If you have been paying attention, you probably have already noticed that this “Virtual Power Plant” thing is the latest talking point of the central planners. For those who have been paying less attention, let me provide a little sampling: here is the web page from the federal government’s Department of Energy (“Virtual power plants, generally considered a connected aggregation of distributed energy resource (DER) technologies, offer deeper integration of renewables and demand flexibility, which in turn offers more Americans cleaner and more affordable power”); a recent (2023) Report from the Rocky Mountain Institute (“Virtual Power Plants, Real Benefits: How aggregating distributed energy resources can benefit communities, society, and the grid”); a piece from Reuters, January 31, 2023 (“Explainer: What is a virtual power plant?”); a piece from Elektrek, September 2, 2022, informing us that none other than Tesla is in the middle of this new fad (“Tesla virtual power plant is rocketing up, reaches 50 MW”).
OK, then, this VPP thing has something to do with “a connected aggregation of distributed power resources.” What the heck does that mean?
Trying to get to the bottom of this, I come upon a piece from Utility Dive on May 5, and a Report from the Brattle Group with a May 2023 date. (You may recognize the Brattle Group as the people who put out the 2021 New York Power Grid Study that I criticized in this post on April 22.)
Both Utility Dive and the Brattle Group start out with excited descriptions of this VPP thing as some magical concoction to defeat the intermittency problem with almost no cost or sweat. From Utility Dive’s summary of the Brattle Group’s conclusions:
The net cost for a utility to provide resource adequacy from a virtual power plant is about 40% to 60% less than natural gas peaker plants and utility-scale batteries. Deploying 60 GW of VPPs “could meet future U.S. resource adequacy needs at $15-$35 billion less than the cost of the alternative options over the ensuing decade,” Brattle’s report said.

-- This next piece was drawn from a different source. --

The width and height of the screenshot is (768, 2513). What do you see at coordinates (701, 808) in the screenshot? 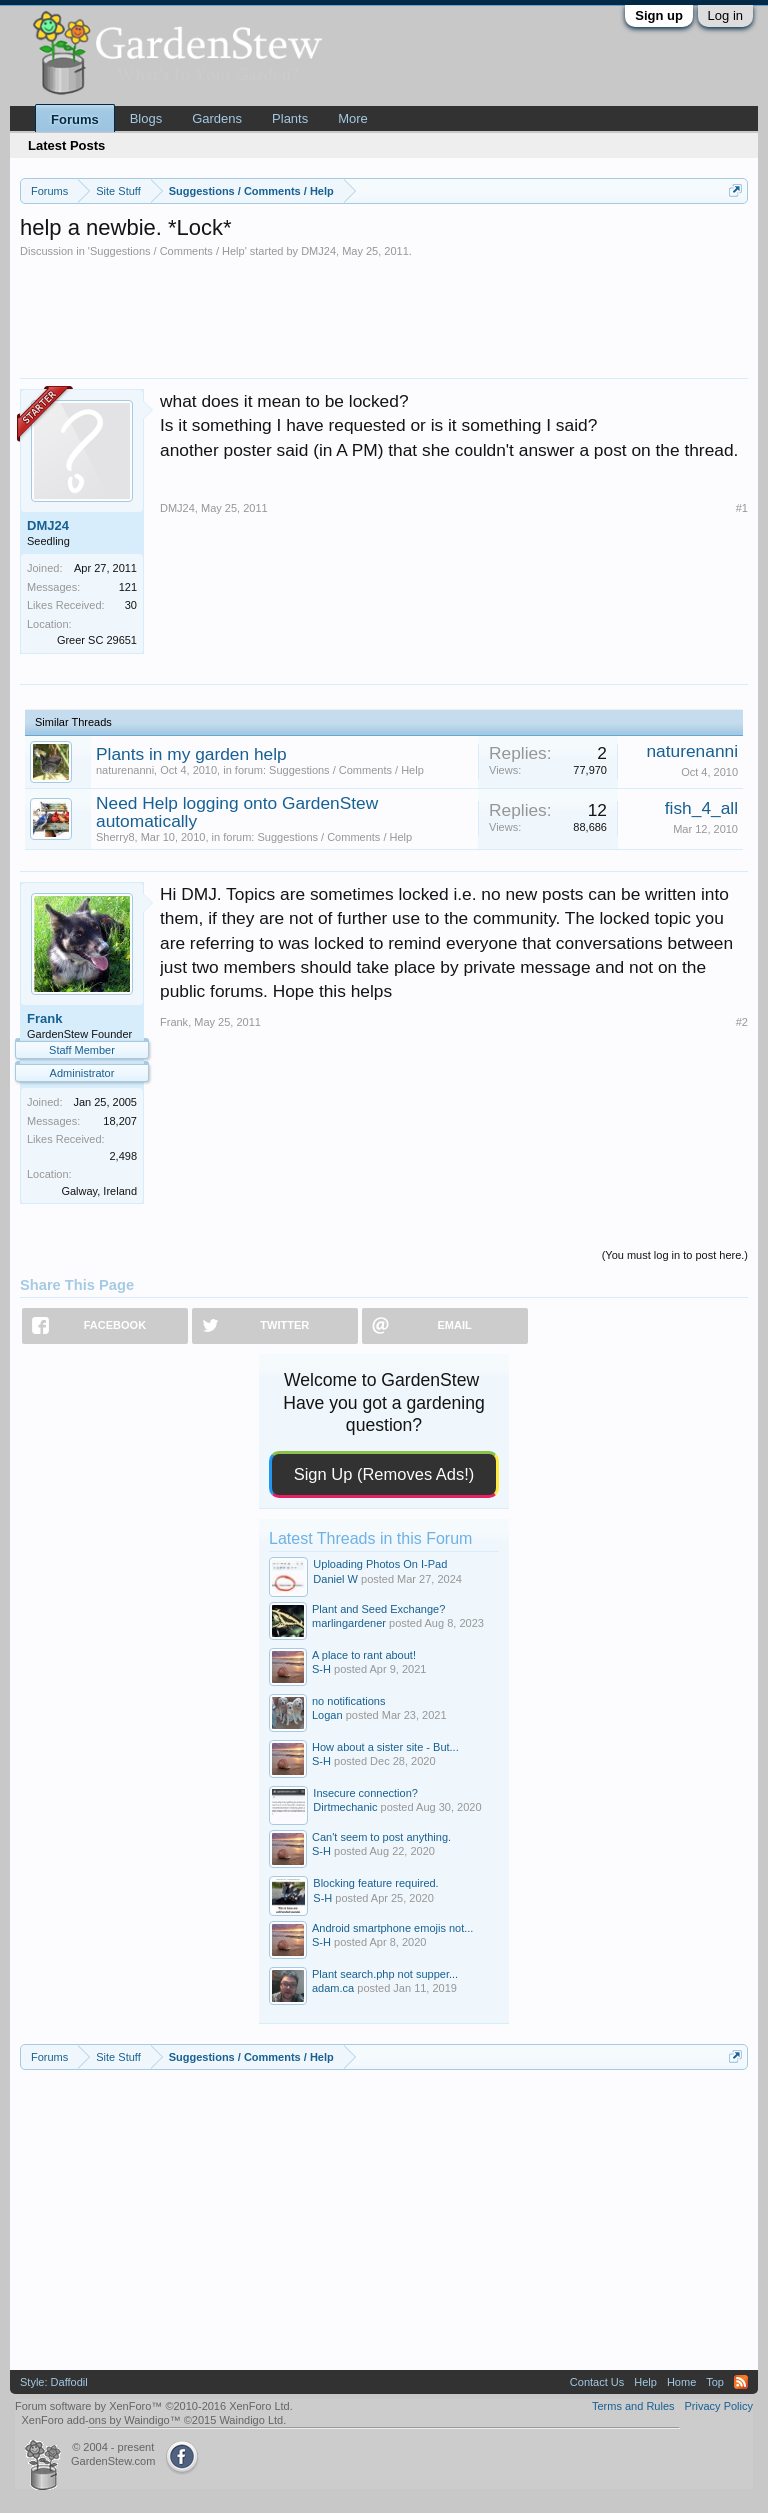
I see `fish_4_all` at bounding box center [701, 808].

And it gets even more magical. From page 12 of the Brattle Group Report:
In fact, a VPP does not even need to generate power.

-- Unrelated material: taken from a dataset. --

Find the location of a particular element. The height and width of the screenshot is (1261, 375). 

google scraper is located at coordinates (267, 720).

Wait a minute — what is a “power plant” that doesn’t generate any power? Let us in on the secret! We have to get that by working our way through a model set forth in the Report. In that model, the “Virtual Power Plant” derives its input (if you want to call it that) almost entirely from the following three things:
Smart Thermostats. A/C and electric heating are controlled to reduce usage during peak times. Customer comfort is managed through pre-cooling/heating. Smart Water Heating. Electric water heaters act as a grid-interactive thermal battery, providing daily load shifting and even real-time grid balancing. Home EV Managed Charging. EV charging is a large, flexible source of load that can be shifted overnight.
It’s “smart” thermostats, and “smart” water heaters, and “managed” EV charging. If I might, let me translate that into layman’s terms. On the coldest days of the winter, when the grid does not have enough power, first we will take the liberty of draining the power out of your EV battery. In the all EV utopia that we envision, you are now stuck at home. Then, we will remotely turn off your heat and hot water. Hey, it’s to save the planet!
In this vision, the convenience and comfort, let alone the physical safety, of the people are of no importance. No more the American dream, where you can improve your life by hard work. Now it’s to be forced sacrifice to satisfy the jealous gods of the pagan climate cult.
It’s one more front in the all-out war against your well-being now being waged by our government.